WHAT NEEDS TO BE DONE: Which lines in the material below contain the word "folder"? Copy each of them.
*** Block opens ***
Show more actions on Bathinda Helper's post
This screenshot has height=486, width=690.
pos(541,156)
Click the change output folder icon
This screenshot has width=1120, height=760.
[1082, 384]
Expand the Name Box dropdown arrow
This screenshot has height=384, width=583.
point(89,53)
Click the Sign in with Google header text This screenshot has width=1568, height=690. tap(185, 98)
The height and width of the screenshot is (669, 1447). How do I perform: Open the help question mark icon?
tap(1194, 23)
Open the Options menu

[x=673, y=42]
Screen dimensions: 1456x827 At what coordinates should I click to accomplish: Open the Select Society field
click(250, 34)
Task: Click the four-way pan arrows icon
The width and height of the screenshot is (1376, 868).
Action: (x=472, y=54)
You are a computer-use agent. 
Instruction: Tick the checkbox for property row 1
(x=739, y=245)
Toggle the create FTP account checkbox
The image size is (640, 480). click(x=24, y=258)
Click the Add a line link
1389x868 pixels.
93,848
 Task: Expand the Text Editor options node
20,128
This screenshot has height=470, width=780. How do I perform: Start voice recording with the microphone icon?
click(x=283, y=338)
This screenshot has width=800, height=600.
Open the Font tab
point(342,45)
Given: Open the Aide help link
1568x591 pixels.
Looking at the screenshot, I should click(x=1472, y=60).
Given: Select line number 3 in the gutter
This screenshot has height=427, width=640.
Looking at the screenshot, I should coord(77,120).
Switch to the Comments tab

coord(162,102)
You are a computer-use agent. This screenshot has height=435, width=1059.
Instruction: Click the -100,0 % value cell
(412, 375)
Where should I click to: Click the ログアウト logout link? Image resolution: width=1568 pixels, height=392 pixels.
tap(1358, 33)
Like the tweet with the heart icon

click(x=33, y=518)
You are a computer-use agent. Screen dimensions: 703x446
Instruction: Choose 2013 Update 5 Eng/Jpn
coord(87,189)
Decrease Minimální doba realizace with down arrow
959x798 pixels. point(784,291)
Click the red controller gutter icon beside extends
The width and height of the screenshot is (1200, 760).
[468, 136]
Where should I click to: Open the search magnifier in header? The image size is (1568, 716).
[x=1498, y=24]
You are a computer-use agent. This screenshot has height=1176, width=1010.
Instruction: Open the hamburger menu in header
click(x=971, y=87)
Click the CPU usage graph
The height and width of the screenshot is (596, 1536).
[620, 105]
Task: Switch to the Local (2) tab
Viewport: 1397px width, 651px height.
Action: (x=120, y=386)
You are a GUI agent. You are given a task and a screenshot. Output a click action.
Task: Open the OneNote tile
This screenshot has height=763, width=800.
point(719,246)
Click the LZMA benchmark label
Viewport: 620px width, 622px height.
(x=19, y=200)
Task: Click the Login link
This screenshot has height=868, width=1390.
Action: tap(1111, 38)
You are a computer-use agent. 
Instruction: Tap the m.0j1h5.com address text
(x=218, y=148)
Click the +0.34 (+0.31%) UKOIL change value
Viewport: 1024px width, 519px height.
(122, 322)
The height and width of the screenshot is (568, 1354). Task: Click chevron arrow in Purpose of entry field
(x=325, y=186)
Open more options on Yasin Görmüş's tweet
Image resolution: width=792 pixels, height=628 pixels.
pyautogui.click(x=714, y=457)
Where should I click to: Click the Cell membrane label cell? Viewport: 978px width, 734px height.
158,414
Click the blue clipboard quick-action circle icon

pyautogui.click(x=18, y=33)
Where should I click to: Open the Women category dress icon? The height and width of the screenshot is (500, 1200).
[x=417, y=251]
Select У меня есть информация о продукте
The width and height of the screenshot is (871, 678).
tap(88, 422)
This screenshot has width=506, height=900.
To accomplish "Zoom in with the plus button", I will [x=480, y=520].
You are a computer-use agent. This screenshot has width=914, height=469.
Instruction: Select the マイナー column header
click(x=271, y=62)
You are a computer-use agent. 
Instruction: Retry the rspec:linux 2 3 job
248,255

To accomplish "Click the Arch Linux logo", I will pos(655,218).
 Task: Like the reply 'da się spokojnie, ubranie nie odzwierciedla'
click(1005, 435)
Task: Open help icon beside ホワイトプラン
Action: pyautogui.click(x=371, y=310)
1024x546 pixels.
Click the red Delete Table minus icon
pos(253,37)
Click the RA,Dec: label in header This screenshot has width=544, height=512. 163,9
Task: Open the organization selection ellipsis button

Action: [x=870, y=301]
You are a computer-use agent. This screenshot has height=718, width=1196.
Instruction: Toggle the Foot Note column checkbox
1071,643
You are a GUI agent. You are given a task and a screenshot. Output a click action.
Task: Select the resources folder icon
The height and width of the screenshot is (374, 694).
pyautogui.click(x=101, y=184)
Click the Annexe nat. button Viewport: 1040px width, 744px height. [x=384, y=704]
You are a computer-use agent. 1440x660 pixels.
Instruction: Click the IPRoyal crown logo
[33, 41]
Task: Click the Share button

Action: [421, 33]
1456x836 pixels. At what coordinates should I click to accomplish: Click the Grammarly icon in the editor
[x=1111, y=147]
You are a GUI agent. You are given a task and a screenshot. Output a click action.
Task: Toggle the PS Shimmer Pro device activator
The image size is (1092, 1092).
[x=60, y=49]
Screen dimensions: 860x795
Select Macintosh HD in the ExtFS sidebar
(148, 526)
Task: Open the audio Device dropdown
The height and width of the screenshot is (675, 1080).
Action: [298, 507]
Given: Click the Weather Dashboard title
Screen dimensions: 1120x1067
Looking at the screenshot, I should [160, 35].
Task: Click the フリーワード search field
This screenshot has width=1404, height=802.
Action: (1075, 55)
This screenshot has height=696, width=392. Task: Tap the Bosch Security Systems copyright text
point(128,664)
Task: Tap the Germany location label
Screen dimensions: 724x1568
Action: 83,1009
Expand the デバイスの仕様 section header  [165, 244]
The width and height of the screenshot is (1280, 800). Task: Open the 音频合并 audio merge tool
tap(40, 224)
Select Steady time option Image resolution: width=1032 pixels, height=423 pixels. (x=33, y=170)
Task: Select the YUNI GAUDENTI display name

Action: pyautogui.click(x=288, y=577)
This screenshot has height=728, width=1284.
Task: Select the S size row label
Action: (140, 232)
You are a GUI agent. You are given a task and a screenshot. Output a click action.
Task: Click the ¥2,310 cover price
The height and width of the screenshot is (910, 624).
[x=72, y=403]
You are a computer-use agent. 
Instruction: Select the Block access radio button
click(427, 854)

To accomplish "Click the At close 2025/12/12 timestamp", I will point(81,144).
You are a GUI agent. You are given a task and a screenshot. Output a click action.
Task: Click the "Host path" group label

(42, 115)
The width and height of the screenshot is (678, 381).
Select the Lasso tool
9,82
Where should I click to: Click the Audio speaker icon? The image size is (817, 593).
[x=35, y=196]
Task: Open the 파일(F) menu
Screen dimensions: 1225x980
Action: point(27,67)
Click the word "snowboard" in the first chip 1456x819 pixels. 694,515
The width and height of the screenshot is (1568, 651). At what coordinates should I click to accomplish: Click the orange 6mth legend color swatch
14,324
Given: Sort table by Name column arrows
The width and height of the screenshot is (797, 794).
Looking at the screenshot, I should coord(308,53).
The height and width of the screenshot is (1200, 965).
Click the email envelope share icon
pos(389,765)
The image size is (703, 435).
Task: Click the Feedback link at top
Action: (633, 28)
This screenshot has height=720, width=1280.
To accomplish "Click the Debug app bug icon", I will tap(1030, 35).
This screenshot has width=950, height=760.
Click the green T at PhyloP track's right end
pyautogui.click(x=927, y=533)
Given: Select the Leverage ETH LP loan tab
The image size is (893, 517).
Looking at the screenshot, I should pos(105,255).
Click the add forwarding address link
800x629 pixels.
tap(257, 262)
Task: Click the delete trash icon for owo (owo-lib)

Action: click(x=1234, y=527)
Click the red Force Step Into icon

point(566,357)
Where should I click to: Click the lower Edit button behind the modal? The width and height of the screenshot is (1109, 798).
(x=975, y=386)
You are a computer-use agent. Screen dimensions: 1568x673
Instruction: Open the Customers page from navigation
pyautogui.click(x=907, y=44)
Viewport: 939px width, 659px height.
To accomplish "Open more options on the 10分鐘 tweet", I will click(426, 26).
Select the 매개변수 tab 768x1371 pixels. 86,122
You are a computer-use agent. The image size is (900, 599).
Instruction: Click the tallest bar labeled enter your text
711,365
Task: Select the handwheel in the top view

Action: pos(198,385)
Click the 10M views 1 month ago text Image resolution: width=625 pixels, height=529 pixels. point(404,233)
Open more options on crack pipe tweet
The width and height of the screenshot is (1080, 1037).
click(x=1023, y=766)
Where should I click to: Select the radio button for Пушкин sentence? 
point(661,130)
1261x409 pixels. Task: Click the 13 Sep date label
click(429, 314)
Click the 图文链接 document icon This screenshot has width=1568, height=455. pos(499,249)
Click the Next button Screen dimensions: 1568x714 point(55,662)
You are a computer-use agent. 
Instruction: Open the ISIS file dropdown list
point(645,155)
*** Block closes ***
FINAL ANSWER:
Click the change output folder icon
Task: Select the resources folder icon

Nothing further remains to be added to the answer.